Activity list »
a. Decide whether each statement agrees with the excerpt on the US–Iran talks. Answer yes or no and quote the deciding words: (i) Pakistan brokered the original April ceasefire; (ii) Michael Glennon has argued that a ceasefire pauses the War Powers clock; (iii) the Iranian proposal includes reparations.
b. Please carry on the excerpt on the US–Iran talks past its final sentence.

Excerpt to read »
══════════════════════════════
That clock ran out on Friday 1 May. Trump's response was to tell lawmakers that hostilities had been 'terminated', which is convenient terminology if you would rather not seek congressional authorisation. Constitutional scholars including Michael Glennon at Tufts have publicly disputed the idea that a ceasefire pauses the War Powers clock, but for now the administration's position is that there is nothing left to vote on.
Pakistan, which brokered the original April ceasefire, has stayed on as the postman. Given that the two parties cannot bear to be in the same room, having a third country shuttling drafts around is not a luxury, it is the whole mechanism.
Trump's Pre-Emptive Thumbs-Down
Trump's gloomy assessment before reading the proposal is classic negotiating theatre. Rule one of haggling is to never seem keen, and the President is nothing if not a man who has read rule one.
It is also true, though, that the Iranian proposal genuinely asks for a lot. Sanctions relief, asset releases and an enrichment guarantee would each be politically explosive in Washington on their own. Bundled together with reparations and a Hormuz arrangement, they form a package that no US administration would sign without significant changes.
══════════════════════════════
Study material »

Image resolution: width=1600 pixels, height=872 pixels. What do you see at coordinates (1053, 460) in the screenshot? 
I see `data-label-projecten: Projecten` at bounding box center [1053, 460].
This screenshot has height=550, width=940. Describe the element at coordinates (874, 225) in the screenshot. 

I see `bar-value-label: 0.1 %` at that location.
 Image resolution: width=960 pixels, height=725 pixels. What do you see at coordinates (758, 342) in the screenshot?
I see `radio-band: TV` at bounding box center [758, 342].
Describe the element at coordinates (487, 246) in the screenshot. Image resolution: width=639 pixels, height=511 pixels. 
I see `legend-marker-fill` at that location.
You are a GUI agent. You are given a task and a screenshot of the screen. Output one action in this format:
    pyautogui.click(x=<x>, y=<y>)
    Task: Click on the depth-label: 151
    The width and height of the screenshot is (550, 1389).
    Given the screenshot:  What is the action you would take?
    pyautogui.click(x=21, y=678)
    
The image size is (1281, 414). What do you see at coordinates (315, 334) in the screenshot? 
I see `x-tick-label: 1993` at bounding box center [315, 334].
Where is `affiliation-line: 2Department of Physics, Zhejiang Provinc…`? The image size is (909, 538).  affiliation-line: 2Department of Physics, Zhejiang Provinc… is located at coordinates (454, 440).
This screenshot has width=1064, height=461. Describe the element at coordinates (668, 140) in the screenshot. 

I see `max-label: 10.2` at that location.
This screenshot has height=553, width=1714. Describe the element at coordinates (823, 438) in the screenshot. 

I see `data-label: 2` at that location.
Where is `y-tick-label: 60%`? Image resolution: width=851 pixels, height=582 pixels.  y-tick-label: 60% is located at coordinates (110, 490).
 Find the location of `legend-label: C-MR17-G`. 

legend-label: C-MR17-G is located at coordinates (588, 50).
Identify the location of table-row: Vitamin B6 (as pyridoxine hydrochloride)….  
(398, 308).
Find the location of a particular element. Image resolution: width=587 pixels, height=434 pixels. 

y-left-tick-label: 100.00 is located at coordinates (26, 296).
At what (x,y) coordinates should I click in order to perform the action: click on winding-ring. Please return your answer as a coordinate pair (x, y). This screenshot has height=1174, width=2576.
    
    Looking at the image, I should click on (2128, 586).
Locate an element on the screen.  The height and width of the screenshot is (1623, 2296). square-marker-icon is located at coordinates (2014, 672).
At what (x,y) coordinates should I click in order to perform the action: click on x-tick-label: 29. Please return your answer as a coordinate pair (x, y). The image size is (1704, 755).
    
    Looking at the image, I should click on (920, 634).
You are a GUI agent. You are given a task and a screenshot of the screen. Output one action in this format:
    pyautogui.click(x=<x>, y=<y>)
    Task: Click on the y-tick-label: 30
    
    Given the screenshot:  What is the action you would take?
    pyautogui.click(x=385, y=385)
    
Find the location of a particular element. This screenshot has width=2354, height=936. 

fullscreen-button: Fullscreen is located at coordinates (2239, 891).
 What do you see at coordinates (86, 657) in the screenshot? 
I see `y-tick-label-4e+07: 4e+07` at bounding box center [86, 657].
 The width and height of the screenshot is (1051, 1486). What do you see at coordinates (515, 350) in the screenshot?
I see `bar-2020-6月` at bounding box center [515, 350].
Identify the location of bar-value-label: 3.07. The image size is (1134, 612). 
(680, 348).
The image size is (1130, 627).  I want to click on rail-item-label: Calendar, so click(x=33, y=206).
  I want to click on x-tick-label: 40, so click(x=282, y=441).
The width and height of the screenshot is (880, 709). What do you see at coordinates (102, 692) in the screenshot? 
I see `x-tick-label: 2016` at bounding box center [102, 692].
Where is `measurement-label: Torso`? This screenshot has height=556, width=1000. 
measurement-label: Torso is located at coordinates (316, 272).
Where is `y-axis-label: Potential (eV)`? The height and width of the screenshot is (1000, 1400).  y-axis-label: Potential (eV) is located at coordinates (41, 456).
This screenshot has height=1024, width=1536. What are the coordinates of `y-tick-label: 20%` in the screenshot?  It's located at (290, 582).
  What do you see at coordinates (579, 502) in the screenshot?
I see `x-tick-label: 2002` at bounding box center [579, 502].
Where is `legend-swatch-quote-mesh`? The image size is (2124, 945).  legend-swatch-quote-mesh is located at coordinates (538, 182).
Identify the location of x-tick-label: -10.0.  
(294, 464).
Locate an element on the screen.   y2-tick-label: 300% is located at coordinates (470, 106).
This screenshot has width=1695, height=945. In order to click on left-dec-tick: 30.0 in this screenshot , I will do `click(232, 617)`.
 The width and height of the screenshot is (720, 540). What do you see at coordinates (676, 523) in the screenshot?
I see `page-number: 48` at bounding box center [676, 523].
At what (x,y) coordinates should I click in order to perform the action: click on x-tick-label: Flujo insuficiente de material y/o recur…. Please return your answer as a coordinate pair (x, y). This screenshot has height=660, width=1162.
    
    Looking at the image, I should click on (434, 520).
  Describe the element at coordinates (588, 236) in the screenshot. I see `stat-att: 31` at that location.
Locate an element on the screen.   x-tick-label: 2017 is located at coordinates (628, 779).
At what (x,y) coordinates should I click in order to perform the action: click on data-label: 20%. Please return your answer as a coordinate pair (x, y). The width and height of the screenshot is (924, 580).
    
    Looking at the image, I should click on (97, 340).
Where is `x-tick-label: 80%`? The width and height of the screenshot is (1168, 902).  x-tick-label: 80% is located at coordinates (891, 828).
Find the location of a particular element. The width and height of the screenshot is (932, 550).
══════════════════════════════
Answers given »
a.
(i) Yes: "Pakistan, which brokered the original April ceasefire"
(ii) No: "have publicly disputed the idea that a ceasefire pauses the War Powers clock"
(iii) Yes: "Bundled together with reparations and a Hormuz arrangement"

b.
That does not mean it is dead on arrival. It means we are at the part of the negotiation where everyone scowls in public and edits in private.
The Politics Back Home
Trump is also negotiating with his own party. Senator Josh Hawley of Missouri has publicly called for winding down the conflict, while Senator Lisa Murkowski of Alaska has cast doubt on whether the original operation actually achieved its objectives. When Republican senators start asking what the war was for, the political ground has already shifted.
Add to that Trump's own description of the ongoing naval posture in the Gulf as 'a very friendly blockade', a phrase that manages to be both reassuring and faintly menacing in the same breath, and you have an administration that wants the war over but on its own terms.
Why This Matters in Britain
For UK readers, this is not just a faraway diplomatic spat. Around 20 per cent of the world's oil moves through the Strait of Hormuz, which is one reason Iran's proposal puts a governance mechanism for the Strait on the table. Petrol prices, shipping insurance and the cost of a weekly food shop are all quietly tied to whether tankers keep moving.
There is also the small matter of the Non-Proliferation Treaty. Britain is a signatory, and any deal that formally blesses near-weapons-grade Iranian enrichment would set a precedent that ripples well beyond the Middle East. Whitehall will be watching the small print very carefully.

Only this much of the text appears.